Colt used to buy her tulips in spring too, just because you could find them easy, they were all around and she liked them. To this day spring meant tulips to Colt and sometimes when he wasn’t paying attention and didn’t have control of the path of his thoughts, he’d see them, at a grocery store, in Janet’s Flower Shop window, and think, I’ll pick those up for Feb, before he could stop himself.

“Is Feb in danger?” Jack asked and Colt looked at him.

Jack was trying to keep those cards close to his chest but the hold he had on them was far from steady.

“Can’t say,” Colt replied, “but the Feds, especially the profilers, they’ll know more.”

Jack nodded. He didn’t like it, but he nodded.

Colt moved on to different business. “Sully and I went down Feb’s list. Five names. We had the chat.”

“They gonna keep quiet?” Morrie asked.

Colt thought about these visits. They were short and they were all the same, every one of them. The news was met with amusement, the upsets history, so slight they were barely remembered. Then Sully and Colt gave them more information and the amusement died and the fear set in. He wasn’t surprised at the end response. Two of them said the same exact words, “Poor Feb.”
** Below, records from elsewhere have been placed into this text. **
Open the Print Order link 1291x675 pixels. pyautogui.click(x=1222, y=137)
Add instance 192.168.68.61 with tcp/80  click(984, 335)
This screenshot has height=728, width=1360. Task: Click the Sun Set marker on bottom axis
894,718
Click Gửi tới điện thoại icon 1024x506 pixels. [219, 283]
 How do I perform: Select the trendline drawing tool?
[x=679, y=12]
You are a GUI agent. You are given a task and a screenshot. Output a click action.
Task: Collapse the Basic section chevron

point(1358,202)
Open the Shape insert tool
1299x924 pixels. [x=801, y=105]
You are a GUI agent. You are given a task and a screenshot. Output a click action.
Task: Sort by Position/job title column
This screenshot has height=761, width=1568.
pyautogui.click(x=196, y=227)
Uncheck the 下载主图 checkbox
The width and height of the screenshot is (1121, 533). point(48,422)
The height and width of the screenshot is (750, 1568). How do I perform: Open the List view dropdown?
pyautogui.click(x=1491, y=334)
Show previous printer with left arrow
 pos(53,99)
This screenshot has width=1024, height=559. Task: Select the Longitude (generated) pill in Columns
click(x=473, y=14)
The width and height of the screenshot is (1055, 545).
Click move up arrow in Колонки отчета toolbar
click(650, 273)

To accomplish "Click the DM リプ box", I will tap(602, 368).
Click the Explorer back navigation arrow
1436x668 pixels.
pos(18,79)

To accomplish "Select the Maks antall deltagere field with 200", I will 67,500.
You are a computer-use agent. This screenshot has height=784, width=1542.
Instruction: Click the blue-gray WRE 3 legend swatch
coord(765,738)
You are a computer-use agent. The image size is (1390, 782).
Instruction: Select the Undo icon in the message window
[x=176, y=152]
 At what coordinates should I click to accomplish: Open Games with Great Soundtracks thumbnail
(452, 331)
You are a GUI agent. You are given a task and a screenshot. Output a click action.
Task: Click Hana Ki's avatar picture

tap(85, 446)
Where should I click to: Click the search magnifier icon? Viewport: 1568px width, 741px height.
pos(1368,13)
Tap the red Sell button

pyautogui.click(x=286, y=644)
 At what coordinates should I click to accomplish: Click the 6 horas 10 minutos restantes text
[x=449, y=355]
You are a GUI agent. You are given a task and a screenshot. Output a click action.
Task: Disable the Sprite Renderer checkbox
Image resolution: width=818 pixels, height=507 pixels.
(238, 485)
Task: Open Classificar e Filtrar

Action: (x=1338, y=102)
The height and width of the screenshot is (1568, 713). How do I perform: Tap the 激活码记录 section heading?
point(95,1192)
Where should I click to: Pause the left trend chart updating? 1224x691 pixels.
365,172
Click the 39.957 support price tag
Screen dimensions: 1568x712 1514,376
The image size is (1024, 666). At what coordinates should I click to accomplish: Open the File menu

Not, “Oh my God,” and not, “Poor Angie.”

Angie was known, she managed to hold down her job but by most of the townsfolk she wasn’t respected, she was tolerated. Some may have felt sorry for her but most simply didn’t think about her and, when they did, they didn’t think much.

Feb, that was a different story.

“They’ll keep it quiet, for how long, don’t know,” Colt answered then he caught his friend’s eyes. “You need to move back in with Delilah.”

Morrie grinned. “Shit, tell me somethin’ I don’t know.”

Colt shook his head, Morrie wasn’t getting it.

“Far’s I can tell February loves few people in this world. Jack, Jackie, Jessie, Meems, their families, your kids and you.”

Morrie’s grin faded.

Colt continued. “Angie and Feb had a stupid, teenage girl fight years ago and Angie bought it. You think Dee might not be on that list, this guy thinks he’s takin’ care of Feb’s business, this guy thinks Dee hurt you and, through that, hurt Feb?”

Colt watched Morrie’s entire frame grow tight.

“Talk to her, move back in with her, explain it,” Colt pushed. “You need me to come with you, I’m there. She’ll let you move in, least until this is over.”

“You got time tonight?” Morrie asked.

“All the time you need,” Colt answered.

“Let’s go,” Morrie said.

“Hang on two shakes,” Jack said, his eyes on Colt. “This business is pressin’, so I’ll let you two go. That don’t mean we don’t got shit to talk about.”

“Jack –” Colt started.

“I saw what I saw in that bathroom, Colt. We all did,” Jack stated.

He could guess what Jack thought he saw. What Colt saw and felt leaking into his shirt was Feb crying her eyes out at the death of some jackass that beat her to shit and tore the last bits of February Owens away. Not that there was much left after whatever caused her to turn, but they were there. They’d come out once in awhile. After Pete was through with her, they vanished. Only the jaw tilt was left and rarely her laughter wouldn’t be guarded and you could almost hear the old Feb in it. But that was rarely and only happened when she was with Morrie’s kids. Not with Morrie, her parents, even Jessie and Meems. Not that he’d seen and, he hated to admit it, but for two years and any time she was home the earlier fifteen, he’d been watching.

“Due respect, Jack, you think you saw what you wanted to see,” Colt told him.

“Due respect, Colt, I saw what everyone saw. You experienced what you had to experience to hold yourself back,” Jack returned.

That pissed him off.

“Not me holdin’ back.”

“You been holdin’ back for twenty years.”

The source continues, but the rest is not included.